Análise de custo-benefício e nutrição

A viabilidade financeira desses produtos é questionada quando comparada a fontes convencionais de nutrientes. A Spaten Pro deve custar entre R$ 10 e R$ 13, enquanto a espuma do Starbucks é vendida por R$ 9,90. Em contrapartida, um ovo, que fornece até 7 gramas de proteína, custa entre R$ 0,80 e R$ 1,30. Até cortes nobres de carne, como a picanha (com 26 a 30 gramas de proteína por 100g), apresentam uma relação custo-benefício superior.

Do ponto de vista nutricional, a recomendação geral para um adulto em dieta de 2 mil calorias é de 50 gramas de proteína por dia. Para indivíduos sedentários, a base é de 0,8g por quilo de peso, subindo para 1,4g a 2g para quem pratica atividades físicas. No caso das fibras, a Organização Mundial da Saúde (OMS) sugere o consumo de ao menos 25 gramas diárias, enquanto o NHS britânico recomenda 30 gramas.

Mercado e comportamento de consumo

A aposta em produtos de wellness ocorre em um cenário de retração para a cerveja tradicional. Em 2025, o setor registrou queda de 5% no consumo, totalizando 14,75 bilhões de litros a menos. A busca por estilos de vida saudáveis e a popularização da musculação e de medicamentos emagrecedores impulsionam a demanda por alternativas.

A Ambev, que também sentiu a queda no volume de vendas em 2025, compensou o desempenho financeiro com a linha premium. No segundo semestre de 2026, os rótulos de bem-estar da companhia cresceram 60%, com destaque para a Michelob Ultra (vendas com alta de 250%) e a Stella Pure Gold (avanço de 180%).

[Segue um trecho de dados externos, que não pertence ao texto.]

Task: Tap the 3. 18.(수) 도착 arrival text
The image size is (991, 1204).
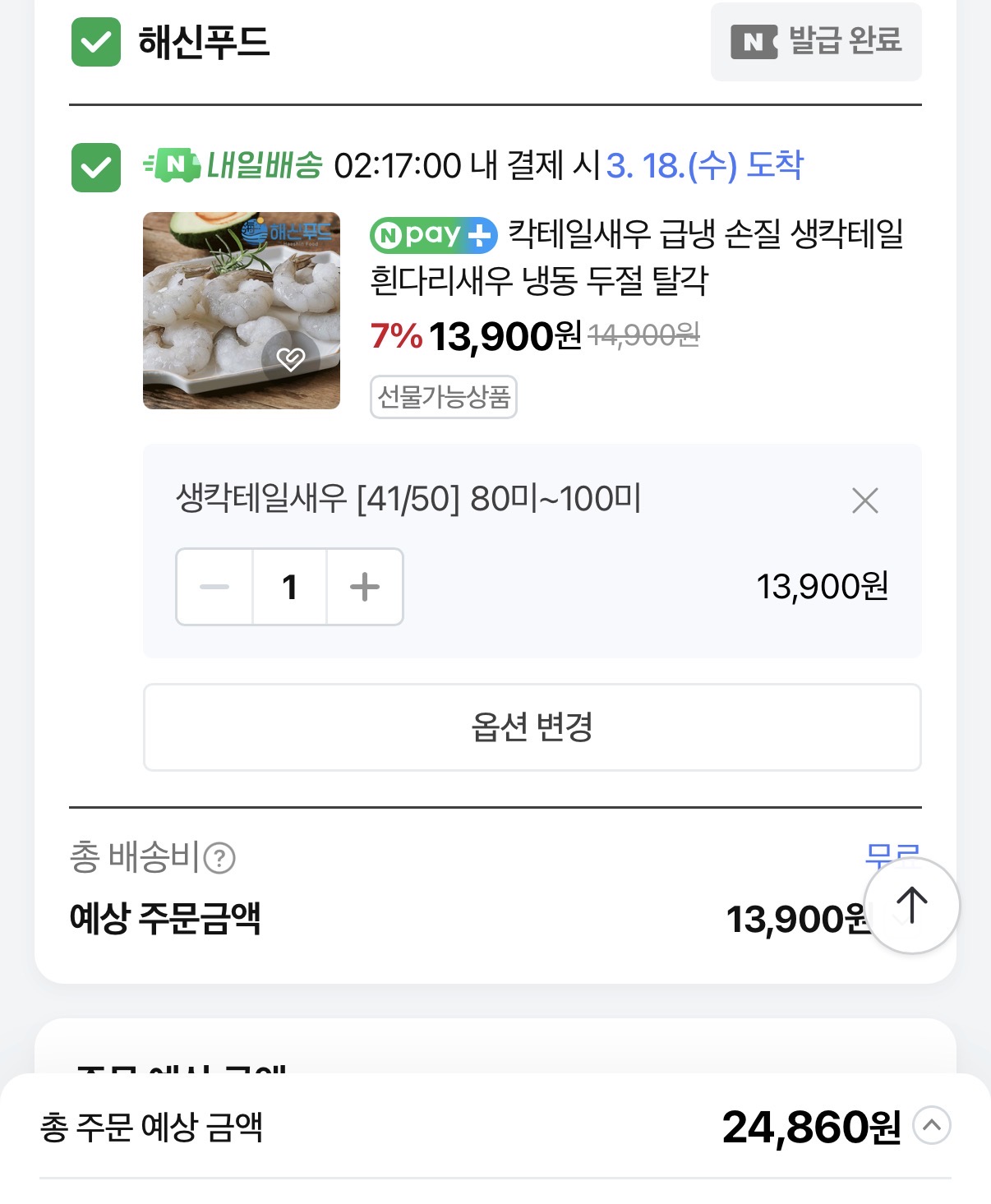Action: pyautogui.click(x=704, y=165)
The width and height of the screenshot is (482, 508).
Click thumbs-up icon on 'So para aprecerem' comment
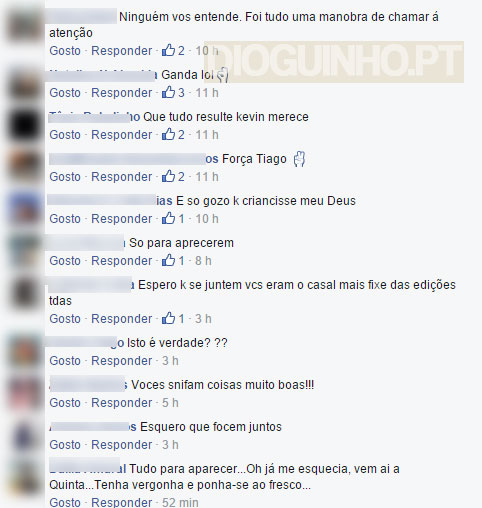pos(168,260)

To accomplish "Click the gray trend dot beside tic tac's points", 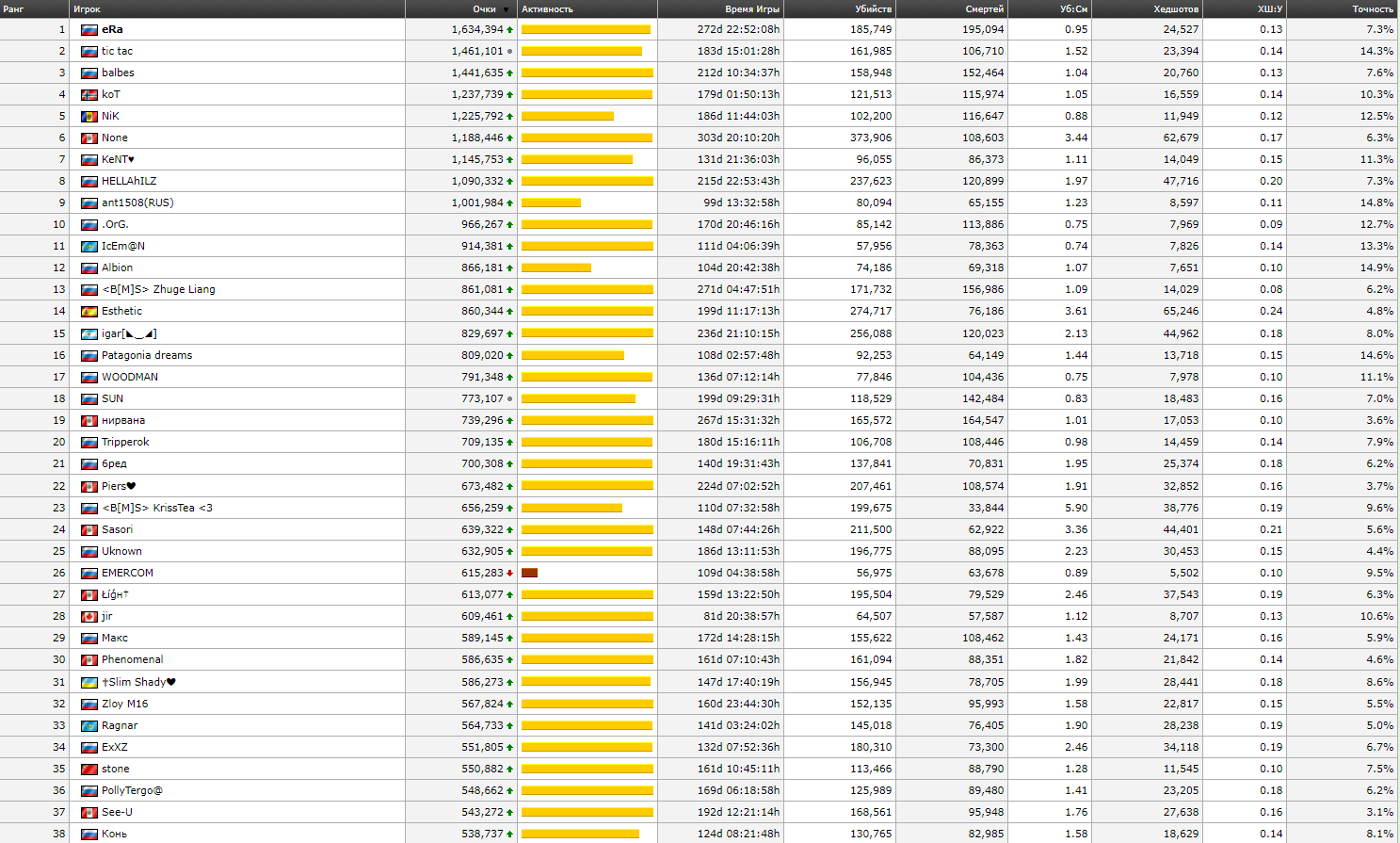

Alertas sobre a "aura de saúde"

Há preocupações médicas quanto ao health halo effect (efeito de aura de saúde), fenômeno em que a adição de um único nutriente faz o consumidor perceber o produto como globalmente saudável. A Spaten Pro, por exemplo, possui 92 calorias por lata — menos que as 147 da versão tradicional, mas ainda um valor relevante.

Além disso, a fibra do novo Guaraná é do tipo insolúvel, que auxilia no trânsito intestinal, mas não substitui as fibras solúveis, essenciais para o controle do colesterol e da glicemia. A suplementação via bebidas funcionais é vista como válida apenas para casos específicos de alta demanda proteica ou como estratégia de redução de danos para quem não abre mão de bebidas indulgentes, não devendo substituir a alimentação convencional.